Le Son des souvenirs, réalisé par Oliver Hermanus, s’inscrit dans la tradition des récits où l’intime dialogue avec l’histoire culturelle. Le film suit Lionel (Paul Mescal), étudiant au conservatoire de Boston, dont la rencontre avec David (Josh O’Connor) ouvre une trajectoire artistique et affective durable. Tous deux partagent une fascination pour les chansons traditionnelles, envisagées comme des fragments de vies anonymes que la modernité menace d’effacer. Leur projet de collectage sonore dans les régions rurales du Maine devient alors une exploration du patrimoine autant qu’un cheminement intérieur.
Le récit adopte une temporalité contemplative, privilégiant les gestes, les regards et l’écoute. La relation entre Lionel et David se construit sans déclaration spectaculaire, dans une proximité qui reflète les contraintes sociales de l’époque. Cette retenue n’empêche pas la profondeur émotionnelle, elle la déplace. La musique agit comme un langage parallèle, capable d’exprimer ce que les conventions empêchent de formuler.
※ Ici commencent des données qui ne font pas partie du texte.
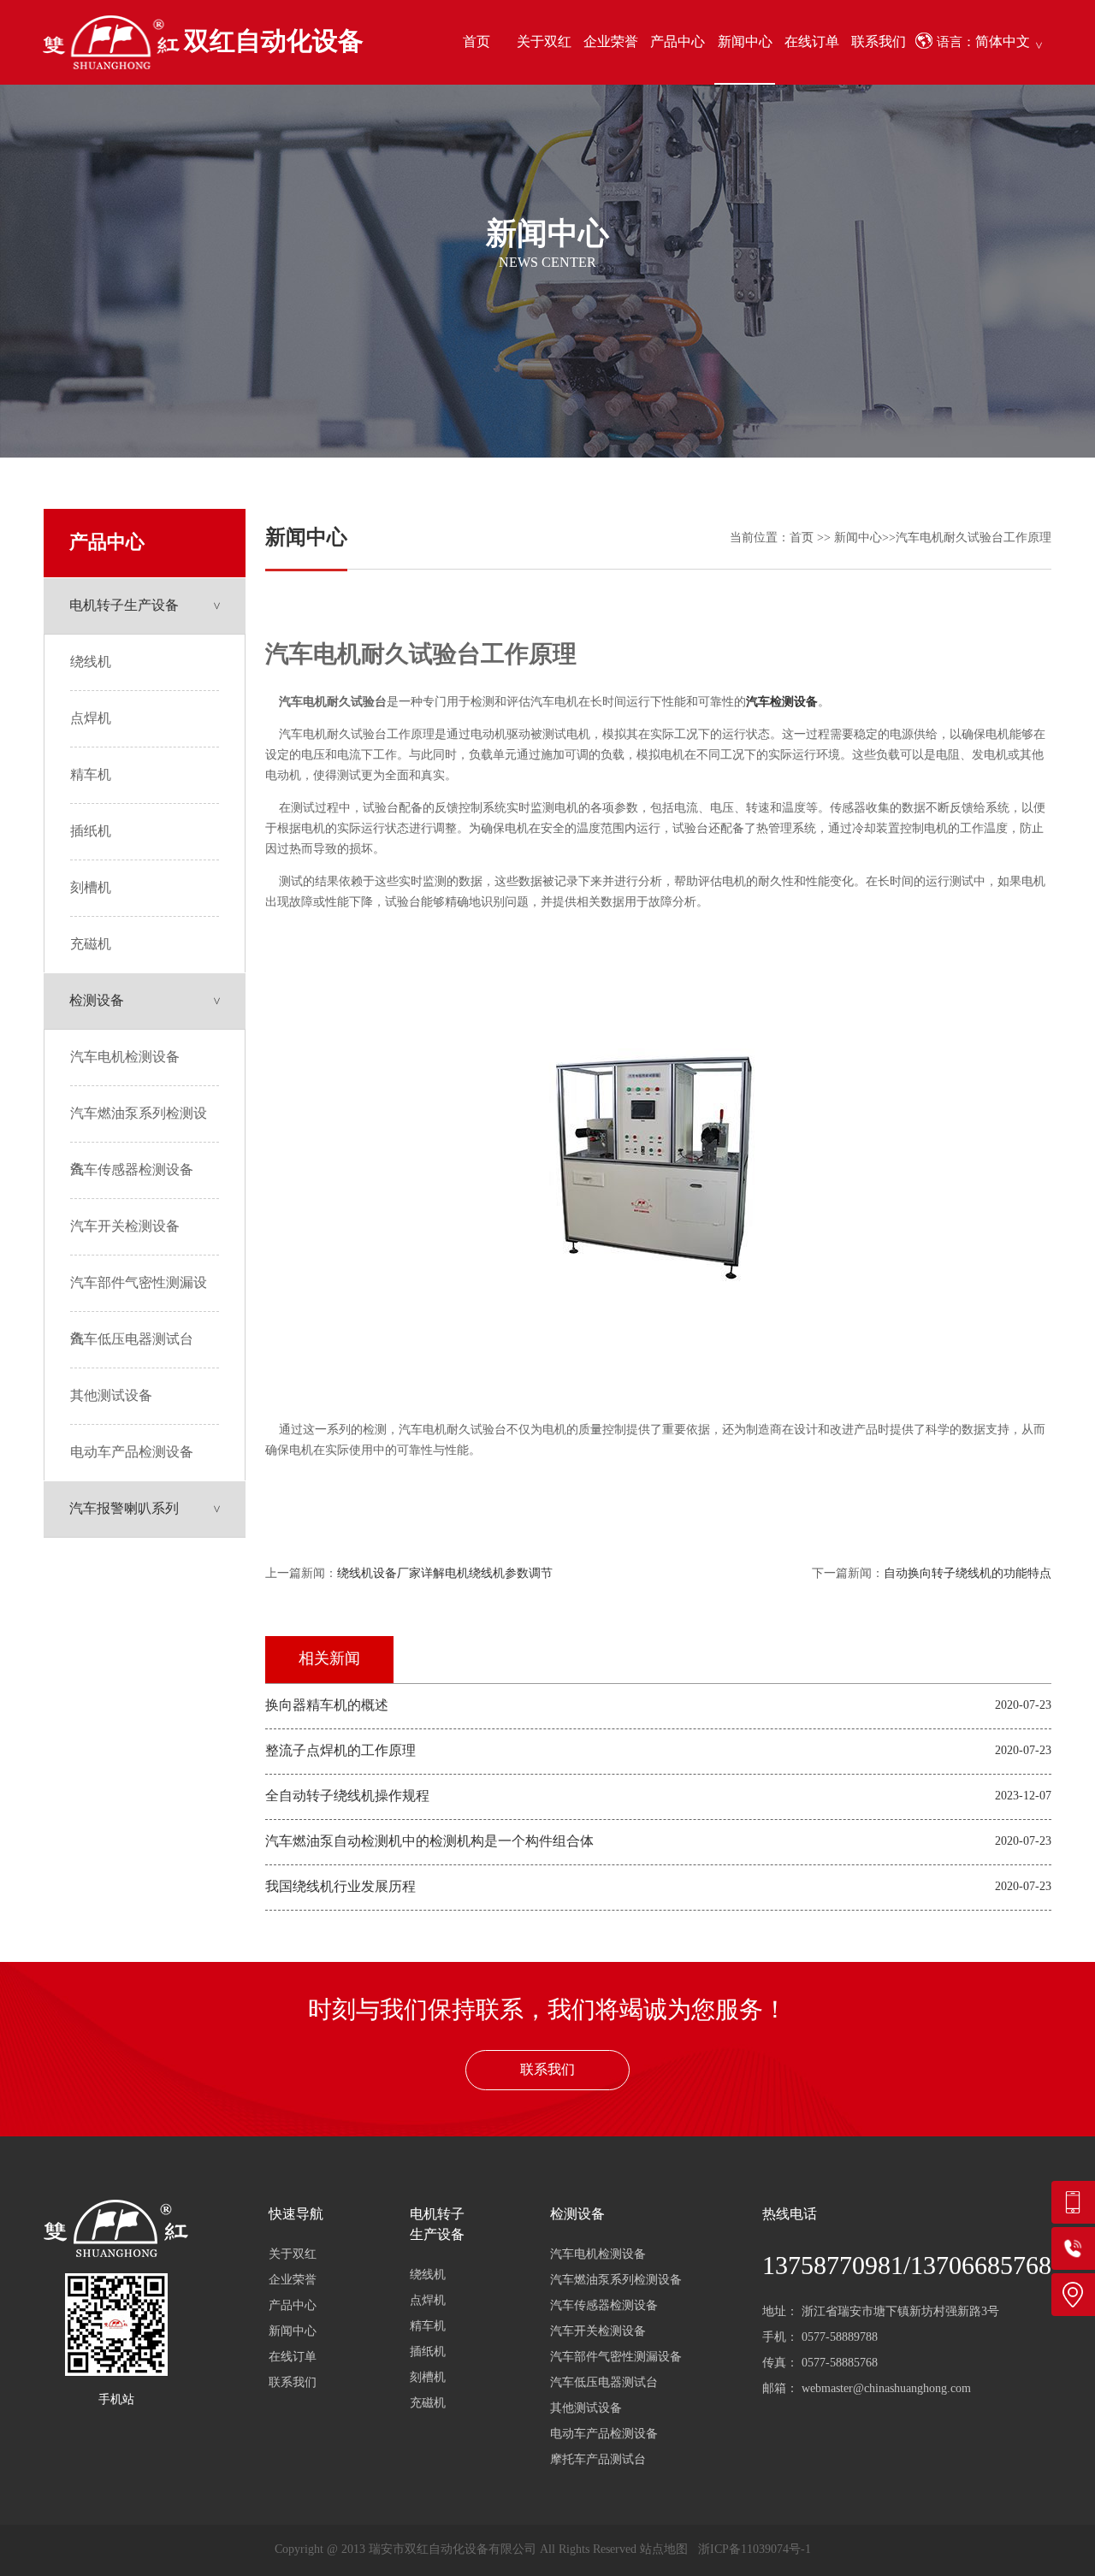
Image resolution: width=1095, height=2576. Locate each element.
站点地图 (664, 2550)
Chaque chanson enregistrée devient ainsi un témoignage double, trace d’une culture populaire et écho d’une expérience intime.
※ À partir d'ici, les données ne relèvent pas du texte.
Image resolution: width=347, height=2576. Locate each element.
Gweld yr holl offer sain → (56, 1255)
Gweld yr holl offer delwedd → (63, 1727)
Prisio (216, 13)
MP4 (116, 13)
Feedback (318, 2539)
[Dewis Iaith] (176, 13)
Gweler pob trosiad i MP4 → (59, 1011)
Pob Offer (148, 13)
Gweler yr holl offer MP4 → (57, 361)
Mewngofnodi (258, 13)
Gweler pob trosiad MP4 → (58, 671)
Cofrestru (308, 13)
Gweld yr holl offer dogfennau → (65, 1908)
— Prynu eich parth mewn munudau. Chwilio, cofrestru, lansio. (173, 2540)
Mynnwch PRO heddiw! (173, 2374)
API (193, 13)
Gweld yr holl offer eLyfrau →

Le film propose également un portrait d’une Amérique traversée par des fractures. Les paysages ruraux, les communautés marginalisées et la mémoire d’évictions historiques rappellent que la transmission culturelle s’inscrit dans des rapports de pouvoir. L’ethnomusicologie n’est pas seulement un cadre narratif, elle symbolise le désir de conserver ce qui disparaît, qu’il s’agisse de voix, de traditions ou de liens humains. Lionel, au fil du récit, apparaît comme un archiviste de l’émotion, quelqu’un qui comprend que fixer un son revient à préserver un moment de vie.
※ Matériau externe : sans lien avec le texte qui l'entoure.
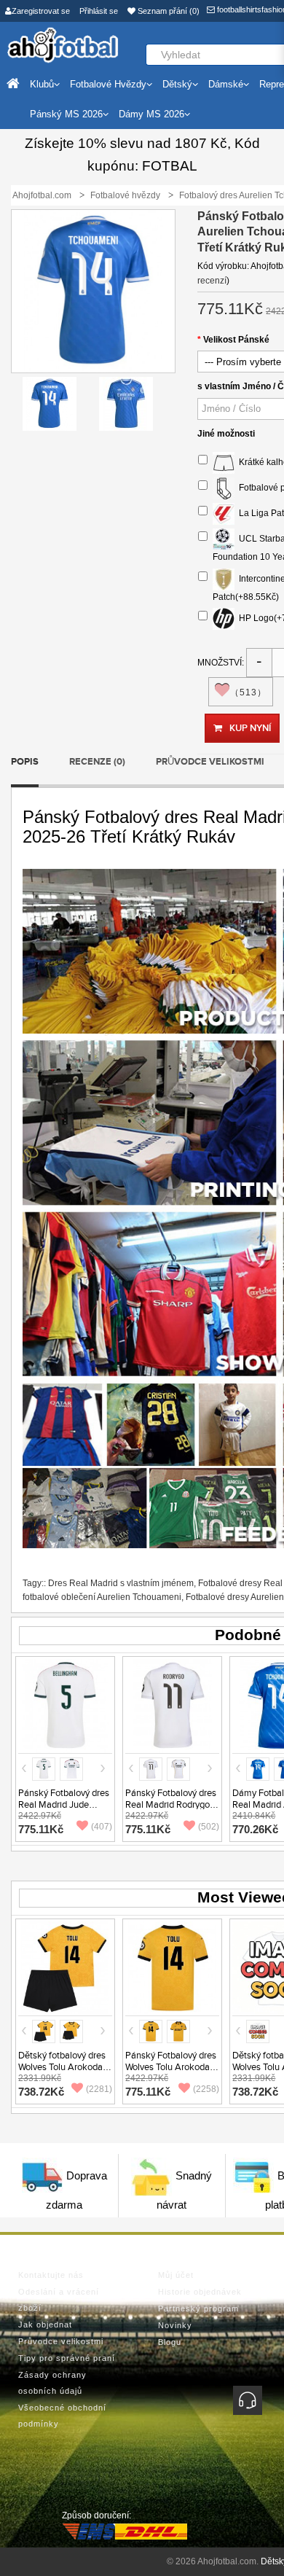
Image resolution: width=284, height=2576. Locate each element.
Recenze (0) (97, 762)
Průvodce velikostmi (210, 762)
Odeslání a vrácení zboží (58, 2299)
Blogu (169, 2342)
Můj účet (176, 2275)
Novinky (175, 2325)
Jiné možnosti (226, 434)
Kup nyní (250, 728)
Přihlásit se (98, 11)
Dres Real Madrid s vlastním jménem (121, 1583)
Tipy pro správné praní (66, 2358)
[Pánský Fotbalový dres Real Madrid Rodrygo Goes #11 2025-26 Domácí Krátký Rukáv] (172, 1705)
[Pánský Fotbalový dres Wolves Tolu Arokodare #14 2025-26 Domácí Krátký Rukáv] (172, 1968)
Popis (25, 762)
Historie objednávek (200, 2291)
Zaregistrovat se (41, 11)
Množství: (220, 662)
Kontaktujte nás (51, 2275)
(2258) (206, 2089)
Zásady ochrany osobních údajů (52, 2382)
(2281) (99, 2089)
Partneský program (198, 2308)
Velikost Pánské (236, 340)
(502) (208, 1827)
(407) (101, 1827)
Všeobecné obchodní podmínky (62, 2415)
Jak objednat (45, 2324)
La mise en scène privilégie un naturalisme pictural, où les textures, la lumière et les décors participent à la sensation de souvenir. Oliver Hermanus s’attache aux détails matériels, instruments d’enregistrement, costumes, espaces intérieurs, afin de rendre sensible la relation entre technologie naissante et mémoire. Le phonographe, notamment, incarne cette bascule historique : la possibilité d’entendre une voix absente transforme la manière dont les individus se souviennent et se relient aux autres.
Le choix de Paul Mescal et Josh O’Connor participe à cette approche. Leur interprétation repose sur la nuance, laissant apparaître les tensions entre désir personnel et cadre social. Le film ne dramatise pas excessivement la question de l’homosexualité, il observe plutôt comment celle-ci se déploie dans un environnement qui ne la reconnaît pas pleinement. Cette discrétion renforce la dimension universelle du récit, centré sur la trace que laisse une rencontre fondatrice.
Au-delà de la romance, Le Son des souvenirs interroge la valeur de ce qui semble fragile ou secondaire. Les chansons populaires, souvent perçues comme éphémères, deviennent ici un patrimoine vivant. Le film rappelle que la musique conserve des histoires que l’écriture officielle ignore. En reliant mémoire individuelle et mémoire collective, Oliver Hermanus propose une œuvre sur le temps, la transmission et la manière dont les souvenirs, même silencieux, continuent de façonner une existence.